Everything should have a home! Like this,” he picks up my whisk, “where does this live? Because yesterday I found it in this drawer,” he says pointing to his right.
“And the day before it was in this one.” He points to his left.
“And today, for no fathomable reason whatsoever, it was up here.” He opens one of the upper cabinets and points to a spot between a couple of plates.
He’s looking at me like he expects an actual answer.
How do I tell him I don’t actually care where the whisk “lives?” I use it maybe twice a year.
If I can’t find it, I’ll just run out to the dollar store and pick up a new one.
Also not sure why he’d need it three times in four days, just use a fork like a normal person.
Knowing it’ll piss him off—and maybe make the pretty shade of red currently staining his cheeks just a tiny bit deeper—I smirk and say, “Things in my house don’t have a ‘home.’” I put air quotes around the last word. “It’s more like… they’re in the ‘neighborhood.’”
My words have the exact effect I wanted. His eyes blaze with fury, and his cheeks pinken. He might actually lose it on me today, and I’m so giddy I can barely sit still.

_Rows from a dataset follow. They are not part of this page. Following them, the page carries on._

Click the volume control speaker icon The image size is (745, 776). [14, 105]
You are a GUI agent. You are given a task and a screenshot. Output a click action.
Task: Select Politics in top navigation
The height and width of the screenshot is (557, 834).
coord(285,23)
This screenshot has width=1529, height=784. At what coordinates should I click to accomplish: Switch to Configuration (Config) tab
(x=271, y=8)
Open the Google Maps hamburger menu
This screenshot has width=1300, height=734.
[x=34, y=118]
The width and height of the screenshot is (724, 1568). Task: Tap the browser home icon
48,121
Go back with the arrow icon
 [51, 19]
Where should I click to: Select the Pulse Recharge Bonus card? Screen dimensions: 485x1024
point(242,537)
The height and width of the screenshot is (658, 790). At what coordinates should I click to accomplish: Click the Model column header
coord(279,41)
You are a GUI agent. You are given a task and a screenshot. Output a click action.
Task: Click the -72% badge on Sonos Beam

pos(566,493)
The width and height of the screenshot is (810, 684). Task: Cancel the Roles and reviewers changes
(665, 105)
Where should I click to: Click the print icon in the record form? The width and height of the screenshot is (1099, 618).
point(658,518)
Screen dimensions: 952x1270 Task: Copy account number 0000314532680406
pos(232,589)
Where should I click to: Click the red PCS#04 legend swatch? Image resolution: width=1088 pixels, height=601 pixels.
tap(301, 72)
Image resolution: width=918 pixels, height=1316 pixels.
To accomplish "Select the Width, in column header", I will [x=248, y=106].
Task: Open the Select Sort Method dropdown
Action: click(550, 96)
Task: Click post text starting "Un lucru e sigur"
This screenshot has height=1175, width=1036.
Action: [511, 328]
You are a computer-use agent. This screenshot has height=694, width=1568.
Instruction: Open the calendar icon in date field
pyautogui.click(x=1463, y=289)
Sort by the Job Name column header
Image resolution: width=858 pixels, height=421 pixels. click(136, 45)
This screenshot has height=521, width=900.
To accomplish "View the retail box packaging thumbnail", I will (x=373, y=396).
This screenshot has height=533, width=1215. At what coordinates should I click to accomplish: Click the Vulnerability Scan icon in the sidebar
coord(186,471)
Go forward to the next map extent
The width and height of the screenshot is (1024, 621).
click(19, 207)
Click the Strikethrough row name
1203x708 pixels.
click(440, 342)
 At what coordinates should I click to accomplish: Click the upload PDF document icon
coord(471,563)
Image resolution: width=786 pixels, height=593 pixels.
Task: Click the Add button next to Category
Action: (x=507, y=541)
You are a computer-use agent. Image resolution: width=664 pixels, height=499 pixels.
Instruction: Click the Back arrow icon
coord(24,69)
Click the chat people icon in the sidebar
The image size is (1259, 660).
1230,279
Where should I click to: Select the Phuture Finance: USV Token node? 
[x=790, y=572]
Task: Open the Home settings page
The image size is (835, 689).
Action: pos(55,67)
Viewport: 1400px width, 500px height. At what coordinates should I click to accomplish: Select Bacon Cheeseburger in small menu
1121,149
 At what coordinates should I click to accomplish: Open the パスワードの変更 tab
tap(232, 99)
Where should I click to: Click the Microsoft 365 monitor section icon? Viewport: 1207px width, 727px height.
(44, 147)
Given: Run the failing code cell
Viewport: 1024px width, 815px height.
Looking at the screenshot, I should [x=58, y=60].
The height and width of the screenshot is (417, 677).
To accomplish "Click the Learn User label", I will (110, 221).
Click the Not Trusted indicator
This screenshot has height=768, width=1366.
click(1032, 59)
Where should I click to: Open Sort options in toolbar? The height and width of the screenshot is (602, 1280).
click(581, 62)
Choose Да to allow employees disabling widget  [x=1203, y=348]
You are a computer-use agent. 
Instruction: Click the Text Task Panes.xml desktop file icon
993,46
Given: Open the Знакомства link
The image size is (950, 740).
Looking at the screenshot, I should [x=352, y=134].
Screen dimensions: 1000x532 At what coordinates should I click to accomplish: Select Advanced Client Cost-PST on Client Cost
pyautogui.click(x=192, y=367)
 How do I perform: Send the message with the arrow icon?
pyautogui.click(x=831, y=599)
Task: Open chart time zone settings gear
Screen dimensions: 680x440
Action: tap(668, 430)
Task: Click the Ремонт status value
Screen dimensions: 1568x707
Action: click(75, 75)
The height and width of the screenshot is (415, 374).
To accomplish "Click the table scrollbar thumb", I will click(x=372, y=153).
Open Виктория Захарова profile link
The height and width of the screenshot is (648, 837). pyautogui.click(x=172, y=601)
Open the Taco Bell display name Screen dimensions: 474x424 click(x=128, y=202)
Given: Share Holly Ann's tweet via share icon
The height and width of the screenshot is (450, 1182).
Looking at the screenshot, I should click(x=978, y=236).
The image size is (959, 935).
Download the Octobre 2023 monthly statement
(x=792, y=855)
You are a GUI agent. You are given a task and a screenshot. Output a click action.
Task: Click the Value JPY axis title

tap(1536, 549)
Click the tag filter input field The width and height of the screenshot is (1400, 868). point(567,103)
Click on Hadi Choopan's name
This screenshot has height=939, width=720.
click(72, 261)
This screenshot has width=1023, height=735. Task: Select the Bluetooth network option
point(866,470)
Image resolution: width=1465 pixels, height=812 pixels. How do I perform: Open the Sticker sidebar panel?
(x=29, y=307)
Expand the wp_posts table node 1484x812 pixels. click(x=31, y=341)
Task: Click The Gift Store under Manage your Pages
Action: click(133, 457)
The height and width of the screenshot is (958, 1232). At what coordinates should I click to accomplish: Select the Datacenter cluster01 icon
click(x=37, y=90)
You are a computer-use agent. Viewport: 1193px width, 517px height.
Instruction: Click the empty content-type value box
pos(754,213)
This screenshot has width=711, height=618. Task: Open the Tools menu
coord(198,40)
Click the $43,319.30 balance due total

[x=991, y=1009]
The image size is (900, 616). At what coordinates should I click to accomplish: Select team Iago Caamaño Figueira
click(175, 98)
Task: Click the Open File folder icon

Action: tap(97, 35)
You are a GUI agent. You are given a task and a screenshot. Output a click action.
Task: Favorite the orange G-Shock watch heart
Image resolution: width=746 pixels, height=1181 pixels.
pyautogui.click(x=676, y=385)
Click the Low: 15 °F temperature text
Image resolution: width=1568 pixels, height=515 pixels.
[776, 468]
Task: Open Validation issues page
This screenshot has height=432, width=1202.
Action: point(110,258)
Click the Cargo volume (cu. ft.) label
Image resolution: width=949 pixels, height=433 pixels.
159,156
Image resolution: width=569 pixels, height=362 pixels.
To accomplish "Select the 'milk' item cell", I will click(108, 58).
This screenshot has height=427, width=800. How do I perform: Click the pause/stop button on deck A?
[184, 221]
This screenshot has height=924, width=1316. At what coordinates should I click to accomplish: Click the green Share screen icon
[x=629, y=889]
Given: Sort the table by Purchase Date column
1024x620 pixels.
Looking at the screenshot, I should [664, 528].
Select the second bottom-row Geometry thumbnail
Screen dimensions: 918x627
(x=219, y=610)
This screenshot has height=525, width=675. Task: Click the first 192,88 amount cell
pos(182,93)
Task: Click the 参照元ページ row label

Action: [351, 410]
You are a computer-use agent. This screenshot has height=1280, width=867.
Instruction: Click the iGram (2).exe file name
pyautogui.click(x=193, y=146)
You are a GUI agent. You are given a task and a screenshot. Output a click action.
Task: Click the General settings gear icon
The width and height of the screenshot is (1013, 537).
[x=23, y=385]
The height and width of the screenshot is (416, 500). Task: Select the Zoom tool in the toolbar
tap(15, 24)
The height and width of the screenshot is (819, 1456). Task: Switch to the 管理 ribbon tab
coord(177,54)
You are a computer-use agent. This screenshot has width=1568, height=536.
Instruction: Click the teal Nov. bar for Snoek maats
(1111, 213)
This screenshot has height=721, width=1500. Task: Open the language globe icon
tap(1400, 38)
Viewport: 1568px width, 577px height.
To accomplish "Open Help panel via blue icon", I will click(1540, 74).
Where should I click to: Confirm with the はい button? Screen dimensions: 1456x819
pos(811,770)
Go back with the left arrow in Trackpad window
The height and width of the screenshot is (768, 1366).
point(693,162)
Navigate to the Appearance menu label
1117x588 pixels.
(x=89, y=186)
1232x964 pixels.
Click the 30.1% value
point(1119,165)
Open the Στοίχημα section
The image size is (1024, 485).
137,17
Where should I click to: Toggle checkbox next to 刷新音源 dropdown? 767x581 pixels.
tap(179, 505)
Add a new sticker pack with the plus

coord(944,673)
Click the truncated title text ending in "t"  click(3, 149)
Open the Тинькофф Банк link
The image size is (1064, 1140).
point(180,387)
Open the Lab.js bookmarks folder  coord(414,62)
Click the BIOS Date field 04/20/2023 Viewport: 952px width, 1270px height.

His expression has been an artificial, blank mask of his actual face ever since the condom incident, as I’ve so lovingly coined it—which reminds me, I still need to dig the infamous wrapper out from under the couch.
I won’t lie, I’m a little afraid of what else awaits me down there; I can’t pinpoint the last time I checked.
With the exception of this morning, he’s been overly polite, and I absolutely hate it.
He forgets I know him. We’ve spent years getting to know each other, so I know he’s a bit of an asshole, even when he’s not trying to be.
It’s exactly why whenever he said anything positive when I made him feel good or if he liked what he saw when we were naked meant so much more than someone else saying it.
His falsity is driving me crazy, which in turn is making me go out of my way to drive him insane. Seeing a little bit of the man I know bubble up under the mask is a weird but very real turn on.
Unfortunately, just as quickly as it lifted, the veil is back down, and his face is neutral again. “You’re right. I’m sorry. This is your house, I shouldn’t be telling you how to live in your own home,” he says robotically and turns back to his eggs.
Ugh, I hope they’re burned.
Watching him close up again makes me feel ragey, and I’m two seconds from stomping my foot and throwing my coffee across the room like a toddler.
Reminding myself I’m an adult, I opt for biting words instead.
“You’re a temporary guest. I’m not sure why any of this matters to you.
Just a few more weeks and you can go back to Seattle and forget all about me again.
” And then to really twist the knife, I add, “Unless, of course, you need to get off late at night, then yeah, dust off my number and shoot me a text. You’re great at hiding behind a screen. ”
There’s a crack in the armor he holds onto so tightly, and just for a second, I see a bit of remorse on his face before he schools it again.
Picking up my almost full coffee cup, I get up and leave without another word, something annoying like guilt sloshing in my stomach with each step.